■ CHALLENGES ■
A: In the forum thread about making a horse's tail look thicker, what method does the reply from xJumperx recommend in place of teasing?
B: Copy the portion of the forum thread about making a horse's tail look thicker starting with "Anyway, do you" and going on through "clean, and soft.".

── SELECTED PASSAGE ──

# Making a tail (look?) thicker (NO fake tails)



## JaneyWaney9 (Jun 7, 2010)

My horse's tail isn't exactly thin, but it could stand to be a bit thicker.
He's an AQHA, so it is standard for people to have the artificial tails. My honest opinion is that I'd be wasting my money. They are expensive, and everyone knows they are fake. What's the point?

Anyway, do you have any ideas to make it look thicker when showing? I don't know if teasing it would be a good idea, though I could do it in discrete sections, I don't know if it would be hard to get it out. 

If there are products or feed supplements that work, I'm sorta interested. We don't show til May, so I have a while.

Ideas?


----------



## xJumperx (Feb 19, 2012)

I wouldn't tease at all. By the time you had brushed it out later, you will ripped a lot of his tail out, then you have a thinner tail then you started with. I would 'fluff' it. Simply take each strand of tail, seperate it from the others. It's VERY time consuming, but also a very simply proccess, and it makes the tail look really thick, clean, and soft.


----------



## waresbear (Jun 18, 2011)

───
── DATA PROVIDED ──

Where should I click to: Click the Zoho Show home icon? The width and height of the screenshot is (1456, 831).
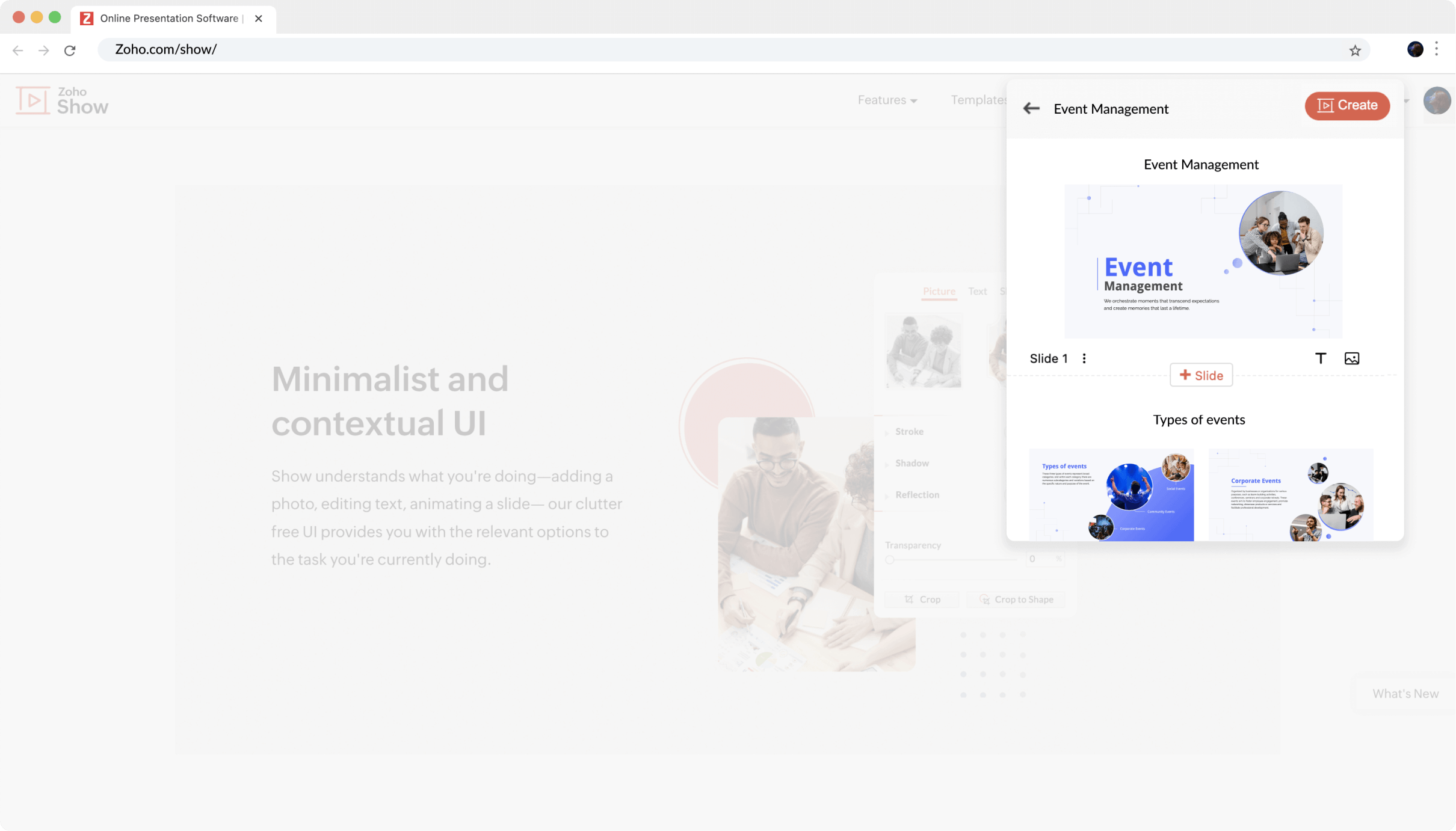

───
── DATA PROVIDED ──

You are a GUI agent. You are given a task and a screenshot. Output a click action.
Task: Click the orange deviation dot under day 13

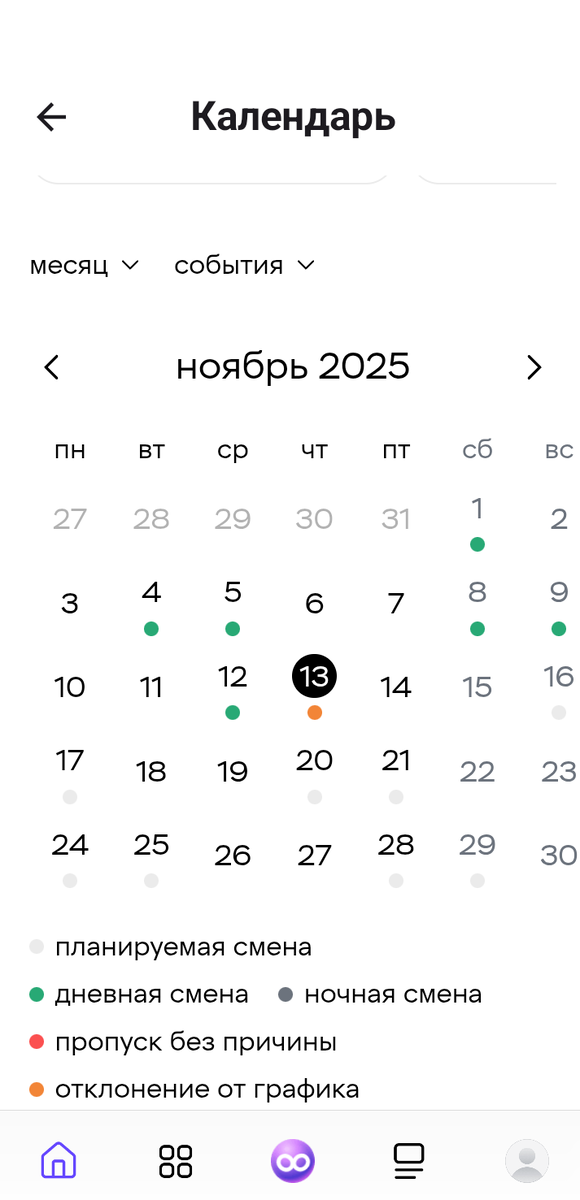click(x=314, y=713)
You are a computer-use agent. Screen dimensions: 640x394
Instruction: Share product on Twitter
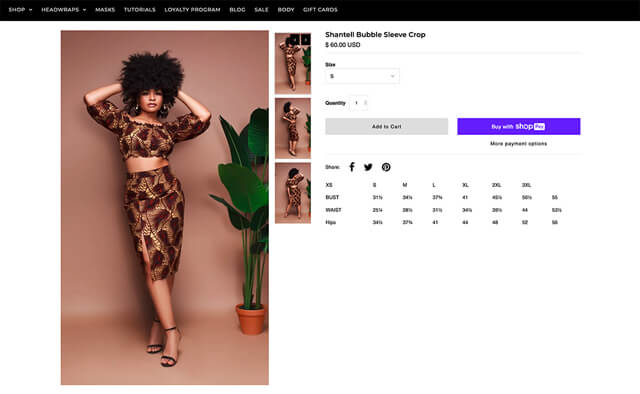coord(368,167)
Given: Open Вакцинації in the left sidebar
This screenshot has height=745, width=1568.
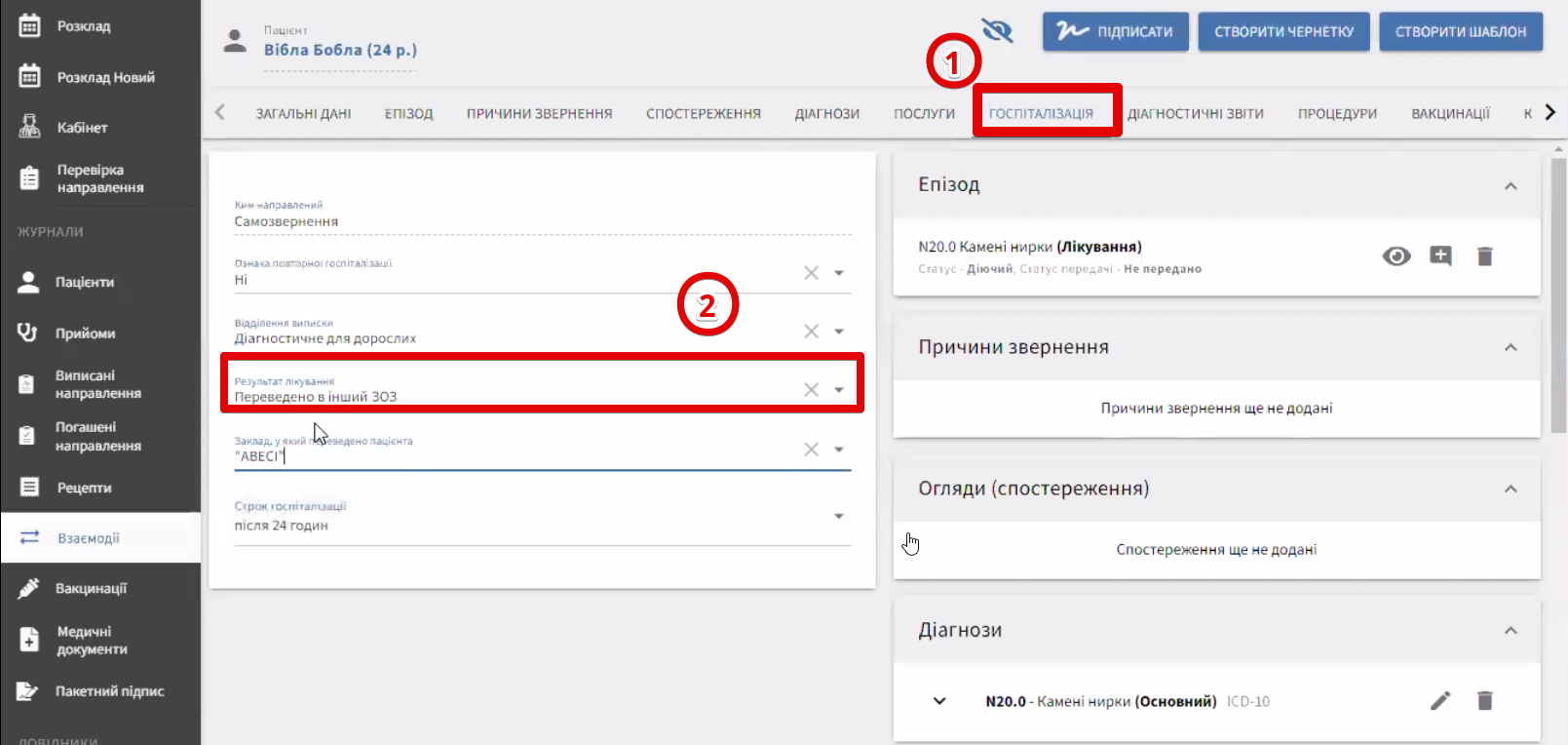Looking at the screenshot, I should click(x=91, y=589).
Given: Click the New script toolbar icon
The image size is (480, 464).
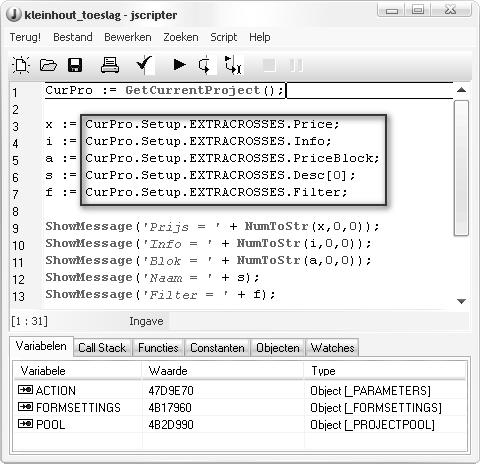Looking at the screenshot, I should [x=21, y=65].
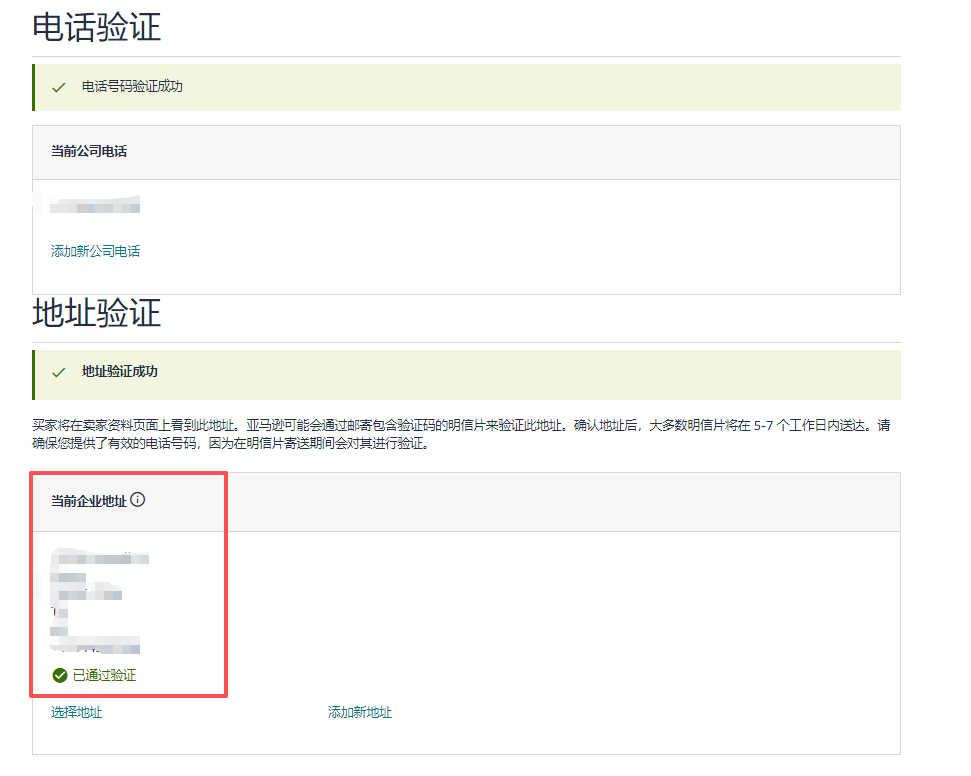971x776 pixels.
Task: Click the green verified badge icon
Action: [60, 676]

───

■ SET OF ANSWERS ■
A: Fluffing the tail by separating each strand from the others.

B:
Anyway, do you have any ideas to make it look thicker when showing? I don't know if teasing it would be a good idea, though I could do it in discrete sections, I don't know if it would be hard to get it out. 

If there are products or feed supplements that work, I'm sorta interested. We don't show til May, so I have a while.

Ideas?


----------



## xJumperx (Feb 19, 2012)

I wouldn't tease at all. By the time you had brushed it out later, you will ripped a lot of his tail out, then you have a thinner tail then you started with. I would 'fluff' it. Simply take each strand of tail, seperate it from the others. It's VERY time consuming, but also a very simply proccess, and it makes the tail look really thick, clean, and soft.